# Cisco Coding Questions and Answers

## Cisco Coding Questions with Solutions

This page will help you get Cisco Coding Questions and Answers asked in Online Assessment and Technical Interview of the company’s recruitment process. Other than that you will find Insights on Recruitment process of Cisco for particular job profiles.

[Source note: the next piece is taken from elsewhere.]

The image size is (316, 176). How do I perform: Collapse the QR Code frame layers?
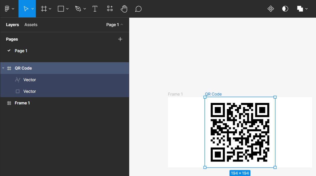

### Steps of Cisco Recruitment Process

This Cisco Recruitment process consists of the following steps :

1. Online Assessment [Aptitude + Coding Round]
2. Technical Interview
3. HR Interview

### Insight on Cisco Online Assessment

Here are some facts related to Cisco Recruitment Test:

1. Cisco Conducts its Recruitment Test on Hackerrank.
2. On Hackerrank candidates can choose any Programming Language to solve the given Problem Statement.
3. There will be Quants, Reasoning & Computer Networks, OS, DBMS, and Basic Programming based MCQs along with Coding Questions.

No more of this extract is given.